──────── Information shown
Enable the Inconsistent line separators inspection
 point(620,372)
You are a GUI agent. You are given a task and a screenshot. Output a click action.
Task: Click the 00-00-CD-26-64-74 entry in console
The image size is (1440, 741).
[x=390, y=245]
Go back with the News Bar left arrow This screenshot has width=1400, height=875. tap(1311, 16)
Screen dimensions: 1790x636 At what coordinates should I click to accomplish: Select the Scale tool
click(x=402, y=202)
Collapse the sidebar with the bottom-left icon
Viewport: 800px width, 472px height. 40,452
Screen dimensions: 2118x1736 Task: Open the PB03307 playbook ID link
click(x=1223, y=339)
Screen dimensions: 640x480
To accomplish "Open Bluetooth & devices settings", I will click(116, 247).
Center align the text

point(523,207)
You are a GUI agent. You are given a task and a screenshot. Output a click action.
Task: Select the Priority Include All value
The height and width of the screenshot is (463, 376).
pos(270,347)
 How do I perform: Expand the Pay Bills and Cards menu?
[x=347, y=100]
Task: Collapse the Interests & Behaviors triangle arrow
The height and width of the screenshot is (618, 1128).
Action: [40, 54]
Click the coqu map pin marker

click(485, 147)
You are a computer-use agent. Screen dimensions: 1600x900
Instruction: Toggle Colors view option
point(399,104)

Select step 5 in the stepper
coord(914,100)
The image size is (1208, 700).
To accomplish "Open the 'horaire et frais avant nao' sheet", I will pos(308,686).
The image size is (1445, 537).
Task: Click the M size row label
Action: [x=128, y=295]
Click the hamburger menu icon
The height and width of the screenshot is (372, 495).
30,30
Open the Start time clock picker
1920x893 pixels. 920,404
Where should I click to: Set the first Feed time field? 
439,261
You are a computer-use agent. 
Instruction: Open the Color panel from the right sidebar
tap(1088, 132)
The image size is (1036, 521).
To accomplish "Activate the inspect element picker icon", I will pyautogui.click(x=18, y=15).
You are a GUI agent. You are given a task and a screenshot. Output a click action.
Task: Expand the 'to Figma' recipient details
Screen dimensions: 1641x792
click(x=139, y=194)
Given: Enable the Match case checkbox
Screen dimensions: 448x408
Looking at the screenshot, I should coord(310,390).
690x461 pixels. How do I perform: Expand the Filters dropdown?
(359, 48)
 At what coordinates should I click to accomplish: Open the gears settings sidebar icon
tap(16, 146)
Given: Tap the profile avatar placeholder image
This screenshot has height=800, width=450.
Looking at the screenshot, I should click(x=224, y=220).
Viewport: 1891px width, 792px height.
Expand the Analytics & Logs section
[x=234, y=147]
────────────────
◆ What to produce: Please copy out the preceding data in full, exactly as written.

◆ Solution to this task:
Enable the Inconsistent line separators inspection
 point(620,372)
You are a GUI agent. You are given a task and a screenshot. Output a click action.
Task: Click the 00-00-CD-26-64-74 entry in console
The image size is (1440, 741).
[x=390, y=245]
Go back with the News Bar left arrow This screenshot has width=1400, height=875. tap(1311, 16)
Screen dimensions: 1790x636 At what coordinates should I click to accomplish: Select the Scale tool
click(x=402, y=202)
Collapse the sidebar with the bottom-left icon
Viewport: 800px width, 472px height. 40,452
Screen dimensions: 2118x1736 Task: Open the PB03307 playbook ID link
click(x=1223, y=339)
Screen dimensions: 640x480
To accomplish "Open Bluetooth & devices settings", I will click(116, 247).
Center align the text

point(523,207)
You are a GUI agent. You are given a task and a screenshot. Output a click action.
Task: Select the Priority Include All value
The height and width of the screenshot is (463, 376).
pos(270,347)
 How do I perform: Expand the Pay Bills and Cards menu?
[x=347, y=100]
Task: Collapse the Interests & Behaviors triangle arrow
The height and width of the screenshot is (618, 1128).
Action: [40, 54]
Click the coqu map pin marker

click(485, 147)
You are a computer-use agent. Screen dimensions: 1600x900
Instruction: Toggle Colors view option
point(399,104)

Select step 5 in the stepper
coord(914,100)
The image size is (1208, 700).
To accomplish "Open the 'horaire et frais avant nao' sheet", I will pos(308,686).
The image size is (1445, 537).
Task: Click the M size row label
Action: [x=128, y=295]
Click the hamburger menu icon
The height and width of the screenshot is (372, 495).
30,30
Open the Start time clock picker
1920x893 pixels. 920,404
Where should I click to: Set the first Feed time field? 
439,261
You are a computer-use agent. 
Instruction: Open the Color panel from the right sidebar
tap(1088, 132)
The image size is (1036, 521).
To accomplish "Activate the inspect element picker icon", I will pyautogui.click(x=18, y=15).
You are a GUI agent. You are given a task and a screenshot. Output a click action.
Task: Expand the 'to Figma' recipient details
Screen dimensions: 1641x792
click(x=139, y=194)
Given: Enable the Match case checkbox
Screen dimensions: 448x408
Looking at the screenshot, I should coord(310,390).
690x461 pixels. How do I perform: Expand the Filters dropdown?
(359, 48)
 At what coordinates should I click to accomplish: Open the gears settings sidebar icon
tap(16, 146)
Given: Tap the profile avatar placeholder image
This screenshot has height=800, width=450.
Looking at the screenshot, I should click(x=224, y=220).
Viewport: 1891px width, 792px height.
Expand the Analytics & Logs section
[x=234, y=147]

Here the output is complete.